Quando assessor da Reitoria da Univates em áreas não acadêmicas de interesse regional, em 2001 focamos a cadeia produtiva do leite, importante por envolver dezenas de milhares de produtores rurais. Com o diagnóstico de pesquisa abrangente e ampla discussão setorial, vimos o que necessário para organizar e desenvolver o segmento. Agregam-se ao trabalho, de forma decisiva, as Cooperativas Dália e Languiru. Em duas visitas técnicas à Galícia/Espanha (2007 e 2010) vimos o modelo necessário, emitindo-se, na FestLeite de Anta Gorda, a “Carta de Galícia”, com os princípios de um Programa consistente, inédito no Estado e no País. Nascem, então, os conceitos “Vale dos Lácteos” e “Vale dos Alimentos”.
Com a posse de Tarso Genro em 2011, seu laborioso secretário estadual da Agricultura, Luiz Fernando Mainardi,
conheceu nosso modelo laticinista em reunião na Dália. Como consequência, convida o Vale do Taquari a expandi-lo no RS para a organização e desenvolvimento da cadeia produtiva do leite estadual. Em 2012 Mainardi lidera comitiva oficial à Galícia, firmando Convênio para a migração e apropriação de know how. Signatários: Governos da Galícia e RS, Univates/Codevat e CIC Vale do Taquari. Para coordenar o trabalho, nossa assessoria é contratada por Ocergs e 5 grandes Cooperativas, inclusive Dália e Languiru e colocada à disposição do Governo.
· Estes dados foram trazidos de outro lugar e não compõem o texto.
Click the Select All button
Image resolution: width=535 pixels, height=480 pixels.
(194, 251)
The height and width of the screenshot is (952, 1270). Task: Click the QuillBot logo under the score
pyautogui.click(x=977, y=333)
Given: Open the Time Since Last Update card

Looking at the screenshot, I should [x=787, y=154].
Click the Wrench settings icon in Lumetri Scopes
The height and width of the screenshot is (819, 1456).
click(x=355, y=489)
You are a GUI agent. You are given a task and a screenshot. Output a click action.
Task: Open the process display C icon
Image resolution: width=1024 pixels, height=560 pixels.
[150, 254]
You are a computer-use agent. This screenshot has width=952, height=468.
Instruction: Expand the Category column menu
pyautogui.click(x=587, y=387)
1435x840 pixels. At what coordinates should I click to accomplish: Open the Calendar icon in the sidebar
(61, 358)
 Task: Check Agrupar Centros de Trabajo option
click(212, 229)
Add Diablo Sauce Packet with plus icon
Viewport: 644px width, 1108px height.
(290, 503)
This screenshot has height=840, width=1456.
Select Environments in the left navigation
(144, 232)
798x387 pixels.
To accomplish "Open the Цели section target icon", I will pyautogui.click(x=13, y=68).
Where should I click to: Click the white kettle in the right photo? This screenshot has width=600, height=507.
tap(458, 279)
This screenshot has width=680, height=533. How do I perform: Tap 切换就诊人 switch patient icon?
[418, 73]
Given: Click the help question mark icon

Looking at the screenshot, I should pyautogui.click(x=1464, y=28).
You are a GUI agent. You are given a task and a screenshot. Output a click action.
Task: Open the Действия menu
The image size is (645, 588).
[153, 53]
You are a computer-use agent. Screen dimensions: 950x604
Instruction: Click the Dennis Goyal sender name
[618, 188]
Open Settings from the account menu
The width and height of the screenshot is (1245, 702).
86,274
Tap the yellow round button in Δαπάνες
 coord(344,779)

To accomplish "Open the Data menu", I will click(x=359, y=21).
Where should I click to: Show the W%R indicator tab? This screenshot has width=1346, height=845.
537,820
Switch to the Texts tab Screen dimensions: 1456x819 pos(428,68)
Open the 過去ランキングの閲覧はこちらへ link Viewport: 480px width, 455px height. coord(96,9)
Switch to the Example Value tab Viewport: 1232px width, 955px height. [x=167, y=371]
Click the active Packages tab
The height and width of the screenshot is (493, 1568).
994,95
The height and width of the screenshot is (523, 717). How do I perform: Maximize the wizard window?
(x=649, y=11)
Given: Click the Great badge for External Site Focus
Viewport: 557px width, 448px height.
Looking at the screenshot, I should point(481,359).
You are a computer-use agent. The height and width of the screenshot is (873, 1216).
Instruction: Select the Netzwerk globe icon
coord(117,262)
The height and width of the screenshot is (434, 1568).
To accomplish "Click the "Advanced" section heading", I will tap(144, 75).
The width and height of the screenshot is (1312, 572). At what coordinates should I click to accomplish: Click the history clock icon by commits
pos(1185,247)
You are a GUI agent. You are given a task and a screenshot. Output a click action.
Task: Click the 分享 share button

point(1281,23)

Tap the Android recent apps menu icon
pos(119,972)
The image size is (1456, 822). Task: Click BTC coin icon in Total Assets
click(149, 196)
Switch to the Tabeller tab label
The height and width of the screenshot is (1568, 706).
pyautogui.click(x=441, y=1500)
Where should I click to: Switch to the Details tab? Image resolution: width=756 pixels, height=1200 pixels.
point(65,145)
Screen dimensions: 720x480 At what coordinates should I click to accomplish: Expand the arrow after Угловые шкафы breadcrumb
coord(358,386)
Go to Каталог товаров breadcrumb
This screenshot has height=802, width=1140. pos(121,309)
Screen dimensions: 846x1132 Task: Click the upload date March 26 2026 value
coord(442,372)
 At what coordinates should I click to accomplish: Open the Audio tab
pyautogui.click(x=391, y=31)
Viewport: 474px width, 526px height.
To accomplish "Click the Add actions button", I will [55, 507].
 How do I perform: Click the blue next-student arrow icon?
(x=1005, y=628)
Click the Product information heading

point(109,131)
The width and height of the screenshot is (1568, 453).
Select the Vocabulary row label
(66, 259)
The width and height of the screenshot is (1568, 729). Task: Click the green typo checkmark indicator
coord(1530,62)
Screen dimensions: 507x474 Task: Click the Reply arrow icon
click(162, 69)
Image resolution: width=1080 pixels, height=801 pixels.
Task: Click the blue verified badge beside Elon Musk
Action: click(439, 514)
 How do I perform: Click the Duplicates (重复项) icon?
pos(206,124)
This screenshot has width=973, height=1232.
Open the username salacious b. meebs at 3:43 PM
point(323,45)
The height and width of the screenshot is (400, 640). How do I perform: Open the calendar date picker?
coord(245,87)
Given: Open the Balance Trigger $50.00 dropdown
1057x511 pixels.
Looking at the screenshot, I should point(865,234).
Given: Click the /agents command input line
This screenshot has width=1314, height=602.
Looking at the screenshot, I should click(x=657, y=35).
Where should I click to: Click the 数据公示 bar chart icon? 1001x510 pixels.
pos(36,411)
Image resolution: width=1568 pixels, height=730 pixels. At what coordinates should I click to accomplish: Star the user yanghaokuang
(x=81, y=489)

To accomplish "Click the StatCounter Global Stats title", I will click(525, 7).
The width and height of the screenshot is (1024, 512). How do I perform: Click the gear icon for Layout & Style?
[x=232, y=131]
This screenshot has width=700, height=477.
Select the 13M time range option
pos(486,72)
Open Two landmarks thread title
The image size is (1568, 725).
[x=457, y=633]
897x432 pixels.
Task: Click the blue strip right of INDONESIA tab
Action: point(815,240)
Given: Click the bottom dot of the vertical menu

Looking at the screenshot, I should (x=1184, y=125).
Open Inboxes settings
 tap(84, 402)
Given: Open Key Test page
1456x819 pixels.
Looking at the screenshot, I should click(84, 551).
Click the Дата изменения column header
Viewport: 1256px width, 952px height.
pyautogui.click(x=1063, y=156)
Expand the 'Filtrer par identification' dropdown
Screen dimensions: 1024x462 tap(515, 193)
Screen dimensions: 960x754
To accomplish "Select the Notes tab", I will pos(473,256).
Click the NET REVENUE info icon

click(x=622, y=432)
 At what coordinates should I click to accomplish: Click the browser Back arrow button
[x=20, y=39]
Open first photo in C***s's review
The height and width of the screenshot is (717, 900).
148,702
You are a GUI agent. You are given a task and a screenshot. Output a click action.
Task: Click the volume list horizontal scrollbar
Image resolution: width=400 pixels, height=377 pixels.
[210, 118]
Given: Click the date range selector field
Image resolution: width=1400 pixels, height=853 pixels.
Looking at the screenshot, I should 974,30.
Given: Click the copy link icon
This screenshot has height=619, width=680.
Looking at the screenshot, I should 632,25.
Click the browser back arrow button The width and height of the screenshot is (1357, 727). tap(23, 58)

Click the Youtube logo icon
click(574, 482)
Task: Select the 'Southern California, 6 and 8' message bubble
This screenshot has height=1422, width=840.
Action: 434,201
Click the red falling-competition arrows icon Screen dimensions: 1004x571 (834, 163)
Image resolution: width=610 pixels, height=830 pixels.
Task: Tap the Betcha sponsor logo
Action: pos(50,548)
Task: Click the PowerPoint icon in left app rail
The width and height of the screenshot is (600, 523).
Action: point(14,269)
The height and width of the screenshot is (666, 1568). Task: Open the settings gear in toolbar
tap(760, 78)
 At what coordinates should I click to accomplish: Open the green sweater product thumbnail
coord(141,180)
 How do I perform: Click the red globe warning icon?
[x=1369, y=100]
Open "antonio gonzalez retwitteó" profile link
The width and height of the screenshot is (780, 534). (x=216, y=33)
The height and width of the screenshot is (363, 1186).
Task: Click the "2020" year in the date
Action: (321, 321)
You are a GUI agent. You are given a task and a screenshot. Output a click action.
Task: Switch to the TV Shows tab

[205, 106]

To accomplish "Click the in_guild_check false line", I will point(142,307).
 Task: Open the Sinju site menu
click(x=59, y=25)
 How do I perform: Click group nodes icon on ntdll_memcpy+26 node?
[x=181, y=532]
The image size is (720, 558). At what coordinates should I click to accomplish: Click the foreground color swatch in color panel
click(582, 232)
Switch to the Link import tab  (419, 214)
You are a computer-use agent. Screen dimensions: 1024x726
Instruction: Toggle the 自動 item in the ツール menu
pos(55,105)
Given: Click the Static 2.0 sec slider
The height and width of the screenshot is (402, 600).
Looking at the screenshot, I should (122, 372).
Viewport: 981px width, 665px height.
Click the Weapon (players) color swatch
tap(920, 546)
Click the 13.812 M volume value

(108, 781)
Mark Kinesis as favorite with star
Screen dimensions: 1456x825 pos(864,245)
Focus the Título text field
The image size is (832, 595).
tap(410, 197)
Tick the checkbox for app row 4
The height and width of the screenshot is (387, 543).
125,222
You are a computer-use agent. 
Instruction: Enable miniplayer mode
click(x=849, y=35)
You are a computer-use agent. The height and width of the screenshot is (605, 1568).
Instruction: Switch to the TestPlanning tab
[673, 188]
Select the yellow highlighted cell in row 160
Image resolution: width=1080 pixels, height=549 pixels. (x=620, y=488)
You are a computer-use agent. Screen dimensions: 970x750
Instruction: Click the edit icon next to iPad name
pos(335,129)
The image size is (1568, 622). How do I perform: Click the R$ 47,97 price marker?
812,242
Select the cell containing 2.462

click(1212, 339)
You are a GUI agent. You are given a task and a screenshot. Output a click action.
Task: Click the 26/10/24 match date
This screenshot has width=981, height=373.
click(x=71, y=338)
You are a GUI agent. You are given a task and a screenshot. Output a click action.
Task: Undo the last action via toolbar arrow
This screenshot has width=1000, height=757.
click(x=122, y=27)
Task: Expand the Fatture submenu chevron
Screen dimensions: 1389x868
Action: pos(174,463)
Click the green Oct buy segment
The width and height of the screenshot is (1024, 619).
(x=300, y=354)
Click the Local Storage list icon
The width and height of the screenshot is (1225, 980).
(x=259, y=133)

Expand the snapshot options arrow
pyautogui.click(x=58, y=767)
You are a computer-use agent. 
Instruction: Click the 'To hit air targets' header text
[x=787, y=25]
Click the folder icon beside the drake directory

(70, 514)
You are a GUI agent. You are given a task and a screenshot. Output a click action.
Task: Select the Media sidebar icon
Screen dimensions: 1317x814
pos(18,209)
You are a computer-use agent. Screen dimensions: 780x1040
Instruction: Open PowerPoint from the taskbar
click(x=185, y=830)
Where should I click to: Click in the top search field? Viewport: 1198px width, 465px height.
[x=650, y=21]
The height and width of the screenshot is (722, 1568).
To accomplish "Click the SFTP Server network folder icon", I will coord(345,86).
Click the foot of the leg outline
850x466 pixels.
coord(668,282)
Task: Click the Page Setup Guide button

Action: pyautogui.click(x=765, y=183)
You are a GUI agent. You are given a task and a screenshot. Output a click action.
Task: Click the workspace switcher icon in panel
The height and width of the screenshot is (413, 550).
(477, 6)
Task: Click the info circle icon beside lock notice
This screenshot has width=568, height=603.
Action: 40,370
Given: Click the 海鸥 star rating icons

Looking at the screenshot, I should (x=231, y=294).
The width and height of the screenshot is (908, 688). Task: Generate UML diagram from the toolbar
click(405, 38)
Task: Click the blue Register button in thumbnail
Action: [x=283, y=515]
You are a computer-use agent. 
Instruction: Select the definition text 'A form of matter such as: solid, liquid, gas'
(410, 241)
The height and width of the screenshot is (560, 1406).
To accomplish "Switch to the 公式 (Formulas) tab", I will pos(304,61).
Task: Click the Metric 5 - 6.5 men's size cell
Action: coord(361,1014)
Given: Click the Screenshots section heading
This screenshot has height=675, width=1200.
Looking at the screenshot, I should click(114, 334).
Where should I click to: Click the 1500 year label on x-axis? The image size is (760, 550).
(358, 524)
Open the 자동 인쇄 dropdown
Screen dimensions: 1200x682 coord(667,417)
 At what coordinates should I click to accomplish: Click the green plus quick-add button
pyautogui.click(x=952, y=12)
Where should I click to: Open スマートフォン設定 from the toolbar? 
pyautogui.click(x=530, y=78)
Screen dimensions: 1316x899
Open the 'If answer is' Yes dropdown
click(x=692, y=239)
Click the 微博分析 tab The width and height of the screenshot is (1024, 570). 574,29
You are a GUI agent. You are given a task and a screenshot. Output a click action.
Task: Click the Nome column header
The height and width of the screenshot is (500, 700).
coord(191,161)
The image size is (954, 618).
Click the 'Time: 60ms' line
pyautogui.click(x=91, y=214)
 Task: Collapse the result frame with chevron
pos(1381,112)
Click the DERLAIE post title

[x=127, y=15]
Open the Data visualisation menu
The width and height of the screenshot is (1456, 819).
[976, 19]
Em dezembro de 2013 a Assembleia Legislativa aprovou, por unanimidade, Lei instituindo um Programa de Estado para a organização e desenvolvimento do setor leiteiro (PRODELEITE) e, em outra Lei, um Fundo setorial para financiar as ações necessárias (FUNDOLEITE), apropriando modelos vistos na Galícia/Espanha, USA, Canadá, Israel, Holanda, Uruguai e Nova Zelândia, através da Câmara Setorial do Leite do RS, Para operar o modelo estipulou ao Estado conveniar com entidade privada representativa do setor. Surge, para isto, em 2014 o Instituto Gaúcho do Leite (IGL), privado, representativo, constituído por 45 entes ligados ao Setor. Corroborando este esforço, o fato de a cadeia leiteira representar, em 2014, 9,4% do PIB gaúcho.
Desde o início SINDILAT/RS, dois laticínios multinacionais e uma grande Cooperativa foram contra. Recolheram o Fundoleite em depósitos judiciais para amparar ações na Justiça, posteriormente vencidas em todas as instâncias. Privaram o Fundo de 49% da arrecadação, prejudicando os trabalhos do IGL, a cadeia leiteira e a economia gaúcha. A partir de 2015, com a complacência do Secretário da Agricultura do Governo Sartori, e ao arrepio da legislação, aqueles poucos desarticulam o IGL e a organização setorial em implantação.
Pois agora, querem editar Decreto Estadual alterando os critérios – previstos em Lei – para uso dos vultosos recursos parados no Fundoleite, ignorando, inclusive a Lei maior, a do Prodeleite que rege todo o modelo.
Aqui, o escândalo. Primeiro, a aberração jurídica: na surdina, alterar uma Lei através de Decreto do Executivo, driblando a chancela dos Deputados. Por segundo, o mecanismo proposto para uso dos recursos do Fundo, inclusive depósitos judiciais vinculados, beneficia o mesmo grupelho.
Trago o fato por exemplificar os bastidores do Poder Público, em todos os níveis. Poucos se articulam para espoliar a larga maioria, valendo-se de pretensa impunidade. E o porquê disto? Um dos fatores, nosso Judiciário: lento e omisso. O outro, nossa omissão.
O caso relatado atinge em cheio a nós “valedotaquarianos”. Grupinho público privado nos afrontou ao desmontar um modelo gestado aqui, sob a liderança de Univates, Codevat, Amvat, CIC Vale do Taquari e Cooperativas Dália/Languiru. Nós e os gaúchos em geral o deixaremos? Se sim, merecemos um sincero muar.